Task goal
Look in the material below for the line holding "Det er okay (804, 1210)". Set it down exactly, with each later line up to and including the line holding "Laura Vestergaard (378, 538)".

START Exercise material

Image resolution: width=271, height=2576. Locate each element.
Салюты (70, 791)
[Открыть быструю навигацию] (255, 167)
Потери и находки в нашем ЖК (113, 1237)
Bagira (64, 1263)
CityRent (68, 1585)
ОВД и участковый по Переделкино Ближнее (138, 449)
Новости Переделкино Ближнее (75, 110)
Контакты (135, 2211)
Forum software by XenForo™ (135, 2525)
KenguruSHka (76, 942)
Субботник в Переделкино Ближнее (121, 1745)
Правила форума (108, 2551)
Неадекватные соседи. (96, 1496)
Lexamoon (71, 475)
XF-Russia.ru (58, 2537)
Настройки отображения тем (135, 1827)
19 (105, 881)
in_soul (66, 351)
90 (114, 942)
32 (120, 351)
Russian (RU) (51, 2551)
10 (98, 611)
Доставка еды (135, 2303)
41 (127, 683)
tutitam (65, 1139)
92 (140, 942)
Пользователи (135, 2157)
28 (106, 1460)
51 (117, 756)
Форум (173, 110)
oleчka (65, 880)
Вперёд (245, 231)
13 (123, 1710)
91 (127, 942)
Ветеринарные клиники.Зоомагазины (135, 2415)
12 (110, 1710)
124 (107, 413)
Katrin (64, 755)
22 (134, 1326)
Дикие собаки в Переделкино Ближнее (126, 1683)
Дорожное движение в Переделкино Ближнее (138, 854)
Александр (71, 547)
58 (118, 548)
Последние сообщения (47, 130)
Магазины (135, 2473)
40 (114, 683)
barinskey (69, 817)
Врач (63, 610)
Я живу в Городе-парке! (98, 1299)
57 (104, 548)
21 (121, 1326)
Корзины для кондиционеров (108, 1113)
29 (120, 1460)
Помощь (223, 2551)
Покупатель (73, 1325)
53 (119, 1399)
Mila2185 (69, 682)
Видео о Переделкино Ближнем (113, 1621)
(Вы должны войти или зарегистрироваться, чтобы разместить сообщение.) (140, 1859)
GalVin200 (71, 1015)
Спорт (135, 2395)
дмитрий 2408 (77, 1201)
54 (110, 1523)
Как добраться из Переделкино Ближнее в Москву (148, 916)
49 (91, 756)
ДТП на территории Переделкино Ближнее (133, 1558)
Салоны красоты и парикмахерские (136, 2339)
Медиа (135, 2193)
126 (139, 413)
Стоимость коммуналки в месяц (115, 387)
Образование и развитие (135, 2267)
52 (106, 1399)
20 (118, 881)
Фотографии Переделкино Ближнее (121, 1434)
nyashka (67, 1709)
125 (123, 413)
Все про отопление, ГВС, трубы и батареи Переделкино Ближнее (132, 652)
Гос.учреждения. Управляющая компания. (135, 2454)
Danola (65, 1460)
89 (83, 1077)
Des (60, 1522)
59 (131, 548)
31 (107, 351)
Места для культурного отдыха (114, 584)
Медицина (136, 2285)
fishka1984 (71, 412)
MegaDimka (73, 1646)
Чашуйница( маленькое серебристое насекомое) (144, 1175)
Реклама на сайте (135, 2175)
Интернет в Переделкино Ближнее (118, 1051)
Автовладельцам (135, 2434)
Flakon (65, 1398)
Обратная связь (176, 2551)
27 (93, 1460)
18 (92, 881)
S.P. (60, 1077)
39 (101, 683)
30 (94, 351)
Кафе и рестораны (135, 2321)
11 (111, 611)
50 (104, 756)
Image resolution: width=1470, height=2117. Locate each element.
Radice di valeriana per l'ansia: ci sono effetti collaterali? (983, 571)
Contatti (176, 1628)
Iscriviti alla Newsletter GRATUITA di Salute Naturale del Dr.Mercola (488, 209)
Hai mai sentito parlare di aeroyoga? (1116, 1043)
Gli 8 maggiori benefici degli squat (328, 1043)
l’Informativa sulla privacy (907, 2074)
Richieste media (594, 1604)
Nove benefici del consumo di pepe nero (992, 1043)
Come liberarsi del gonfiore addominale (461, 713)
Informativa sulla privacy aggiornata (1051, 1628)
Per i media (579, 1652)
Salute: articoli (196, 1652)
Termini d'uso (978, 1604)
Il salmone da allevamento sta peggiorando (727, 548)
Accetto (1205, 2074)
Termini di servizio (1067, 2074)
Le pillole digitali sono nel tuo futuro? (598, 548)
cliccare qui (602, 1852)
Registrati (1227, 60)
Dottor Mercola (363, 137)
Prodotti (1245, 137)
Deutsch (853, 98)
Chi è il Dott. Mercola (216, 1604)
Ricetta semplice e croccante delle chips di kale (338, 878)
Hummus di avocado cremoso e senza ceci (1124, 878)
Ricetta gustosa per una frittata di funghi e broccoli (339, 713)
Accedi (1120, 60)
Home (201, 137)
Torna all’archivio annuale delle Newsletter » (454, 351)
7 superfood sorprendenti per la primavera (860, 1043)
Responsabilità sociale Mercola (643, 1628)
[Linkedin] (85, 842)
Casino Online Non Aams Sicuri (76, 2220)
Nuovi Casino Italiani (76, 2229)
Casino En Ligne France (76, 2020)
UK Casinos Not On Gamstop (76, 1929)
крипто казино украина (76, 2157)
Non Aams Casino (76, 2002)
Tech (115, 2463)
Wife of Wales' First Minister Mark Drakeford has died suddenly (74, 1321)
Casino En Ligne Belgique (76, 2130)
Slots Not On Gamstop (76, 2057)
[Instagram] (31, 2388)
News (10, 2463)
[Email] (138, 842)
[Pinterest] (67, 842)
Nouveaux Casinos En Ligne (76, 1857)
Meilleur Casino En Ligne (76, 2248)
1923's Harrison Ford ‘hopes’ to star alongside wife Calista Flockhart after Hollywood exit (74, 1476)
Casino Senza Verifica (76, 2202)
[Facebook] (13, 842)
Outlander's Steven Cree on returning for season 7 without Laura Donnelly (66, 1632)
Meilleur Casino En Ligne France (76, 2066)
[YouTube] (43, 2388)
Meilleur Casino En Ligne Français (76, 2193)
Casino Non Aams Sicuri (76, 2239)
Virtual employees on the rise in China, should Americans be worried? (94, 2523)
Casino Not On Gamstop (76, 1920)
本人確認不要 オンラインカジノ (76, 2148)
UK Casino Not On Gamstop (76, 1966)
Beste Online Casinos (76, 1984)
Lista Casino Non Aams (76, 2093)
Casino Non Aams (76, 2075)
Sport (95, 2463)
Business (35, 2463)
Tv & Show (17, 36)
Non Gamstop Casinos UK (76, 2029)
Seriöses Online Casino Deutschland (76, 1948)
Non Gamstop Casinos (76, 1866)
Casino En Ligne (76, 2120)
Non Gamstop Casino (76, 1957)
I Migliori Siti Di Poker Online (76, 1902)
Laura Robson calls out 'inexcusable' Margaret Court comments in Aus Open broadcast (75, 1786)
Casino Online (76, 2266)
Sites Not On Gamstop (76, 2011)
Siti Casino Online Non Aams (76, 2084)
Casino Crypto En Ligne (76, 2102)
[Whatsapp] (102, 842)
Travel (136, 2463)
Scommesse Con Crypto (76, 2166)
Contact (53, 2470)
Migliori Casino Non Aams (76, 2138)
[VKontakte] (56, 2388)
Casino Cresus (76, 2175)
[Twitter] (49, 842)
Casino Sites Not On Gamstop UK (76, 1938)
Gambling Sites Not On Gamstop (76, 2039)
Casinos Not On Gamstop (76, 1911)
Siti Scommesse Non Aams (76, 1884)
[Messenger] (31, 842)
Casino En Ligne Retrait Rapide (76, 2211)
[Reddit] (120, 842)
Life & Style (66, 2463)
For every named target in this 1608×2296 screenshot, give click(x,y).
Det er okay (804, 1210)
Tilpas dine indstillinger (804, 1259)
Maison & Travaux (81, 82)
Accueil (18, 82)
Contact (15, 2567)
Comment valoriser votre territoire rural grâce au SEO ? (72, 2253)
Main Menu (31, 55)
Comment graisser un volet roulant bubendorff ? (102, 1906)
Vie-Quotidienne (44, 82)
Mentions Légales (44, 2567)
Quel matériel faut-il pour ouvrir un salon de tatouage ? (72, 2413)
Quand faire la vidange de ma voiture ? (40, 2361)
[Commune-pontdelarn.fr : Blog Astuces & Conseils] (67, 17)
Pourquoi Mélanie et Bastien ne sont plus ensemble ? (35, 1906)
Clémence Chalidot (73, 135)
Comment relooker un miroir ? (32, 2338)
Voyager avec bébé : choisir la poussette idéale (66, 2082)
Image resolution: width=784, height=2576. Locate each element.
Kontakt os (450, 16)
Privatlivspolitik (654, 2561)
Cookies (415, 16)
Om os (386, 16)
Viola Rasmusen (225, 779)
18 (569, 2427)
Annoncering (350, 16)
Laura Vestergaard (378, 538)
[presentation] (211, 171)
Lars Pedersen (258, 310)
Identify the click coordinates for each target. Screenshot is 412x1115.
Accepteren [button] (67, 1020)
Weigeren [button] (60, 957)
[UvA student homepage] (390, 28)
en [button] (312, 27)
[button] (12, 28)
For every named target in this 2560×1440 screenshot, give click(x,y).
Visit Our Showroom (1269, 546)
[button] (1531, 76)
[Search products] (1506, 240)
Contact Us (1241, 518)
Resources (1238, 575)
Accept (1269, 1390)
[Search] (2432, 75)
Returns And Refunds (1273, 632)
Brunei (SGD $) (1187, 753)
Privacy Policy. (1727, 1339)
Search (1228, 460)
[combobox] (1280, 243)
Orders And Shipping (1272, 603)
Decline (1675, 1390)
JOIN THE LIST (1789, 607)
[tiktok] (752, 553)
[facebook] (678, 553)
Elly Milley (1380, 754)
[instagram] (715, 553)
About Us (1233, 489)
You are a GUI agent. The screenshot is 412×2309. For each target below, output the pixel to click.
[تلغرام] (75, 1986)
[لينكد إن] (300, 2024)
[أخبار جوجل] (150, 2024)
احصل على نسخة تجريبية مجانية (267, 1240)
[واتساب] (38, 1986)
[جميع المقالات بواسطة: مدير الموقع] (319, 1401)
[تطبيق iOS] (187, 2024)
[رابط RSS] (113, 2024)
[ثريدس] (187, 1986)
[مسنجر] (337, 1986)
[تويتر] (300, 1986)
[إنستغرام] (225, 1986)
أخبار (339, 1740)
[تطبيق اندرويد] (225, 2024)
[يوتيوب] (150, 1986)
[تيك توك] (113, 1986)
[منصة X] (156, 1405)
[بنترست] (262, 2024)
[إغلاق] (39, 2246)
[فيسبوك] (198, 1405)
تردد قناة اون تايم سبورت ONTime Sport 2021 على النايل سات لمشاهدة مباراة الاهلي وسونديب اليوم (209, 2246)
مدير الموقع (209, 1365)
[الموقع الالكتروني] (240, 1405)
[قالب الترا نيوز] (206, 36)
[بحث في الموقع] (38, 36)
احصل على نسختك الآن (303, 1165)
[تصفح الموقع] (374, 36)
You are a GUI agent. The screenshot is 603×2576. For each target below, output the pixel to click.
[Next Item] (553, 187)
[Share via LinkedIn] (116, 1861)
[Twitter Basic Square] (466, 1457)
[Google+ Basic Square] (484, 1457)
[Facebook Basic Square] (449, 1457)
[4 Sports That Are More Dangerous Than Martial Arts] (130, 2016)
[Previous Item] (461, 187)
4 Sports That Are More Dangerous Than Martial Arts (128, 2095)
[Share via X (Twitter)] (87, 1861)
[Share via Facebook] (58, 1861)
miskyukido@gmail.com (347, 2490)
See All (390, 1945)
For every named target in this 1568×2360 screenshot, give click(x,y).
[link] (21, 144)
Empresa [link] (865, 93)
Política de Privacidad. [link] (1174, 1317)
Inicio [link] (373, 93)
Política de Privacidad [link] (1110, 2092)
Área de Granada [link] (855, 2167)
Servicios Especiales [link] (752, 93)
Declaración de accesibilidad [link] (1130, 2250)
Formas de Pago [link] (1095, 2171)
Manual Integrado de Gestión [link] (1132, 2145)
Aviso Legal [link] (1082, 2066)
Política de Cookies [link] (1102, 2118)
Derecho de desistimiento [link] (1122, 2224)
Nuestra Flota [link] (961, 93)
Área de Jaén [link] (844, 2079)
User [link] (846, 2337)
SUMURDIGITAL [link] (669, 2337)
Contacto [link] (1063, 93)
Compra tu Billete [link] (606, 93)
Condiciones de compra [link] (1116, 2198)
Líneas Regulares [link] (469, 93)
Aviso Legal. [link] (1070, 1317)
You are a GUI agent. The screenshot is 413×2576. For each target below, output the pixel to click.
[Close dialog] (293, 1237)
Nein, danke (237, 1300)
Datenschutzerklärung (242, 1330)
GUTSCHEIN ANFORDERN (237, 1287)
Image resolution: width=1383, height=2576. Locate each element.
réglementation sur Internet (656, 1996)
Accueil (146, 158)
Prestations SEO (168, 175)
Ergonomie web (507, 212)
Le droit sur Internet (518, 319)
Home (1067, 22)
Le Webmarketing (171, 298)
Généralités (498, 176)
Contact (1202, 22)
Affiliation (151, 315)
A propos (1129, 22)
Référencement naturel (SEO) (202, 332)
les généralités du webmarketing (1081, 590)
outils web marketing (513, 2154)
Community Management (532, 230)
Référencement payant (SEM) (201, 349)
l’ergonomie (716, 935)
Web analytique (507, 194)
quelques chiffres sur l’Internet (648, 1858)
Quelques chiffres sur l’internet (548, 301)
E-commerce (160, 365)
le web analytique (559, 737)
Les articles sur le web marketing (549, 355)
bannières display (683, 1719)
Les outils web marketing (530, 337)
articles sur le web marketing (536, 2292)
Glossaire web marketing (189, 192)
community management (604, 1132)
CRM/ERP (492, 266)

END Exercise material

Solved exercise
Det er okay (804, 1210)
Tilpas dine indstillinger (804, 1259)
Maison & Travaux (81, 82)
Accueil (18, 82)
Contact (15, 2567)
Comment valoriser votre territoire rural grâce au SEO ? (72, 2253)
Main Menu (31, 55)
Comment graisser un volet roulant bubendorff ? (102, 1906)
Vie-Quotidienne (44, 82)
Mentions Légales (44, 2567)
Quel matériel faut-il pour ouvrir un salon de tatouage ? (72, 2413)
Quand faire la vidange de ma voiture ? (40, 2361)
[Commune-pontdelarn.fr : Blog Astuces & Conseils] (67, 17)
Pourquoi Mélanie et Bastien ne sont plus ensemble ? (35, 1906)
Clémence Chalidot (73, 135)
Comment relooker un miroir ? (32, 2338)
Voyager avec bébé : choisir la poussette idéale (66, 2082)
Image resolution: width=784, height=2576. Locate each element.
Kontakt os (450, 16)
Privatlivspolitik (654, 2561)
Cookies (415, 16)
Om os (386, 16)
Viola Rasmusen (225, 779)
18 (569, 2427)
Annoncering (350, 16)
Laura Vestergaard (378, 538)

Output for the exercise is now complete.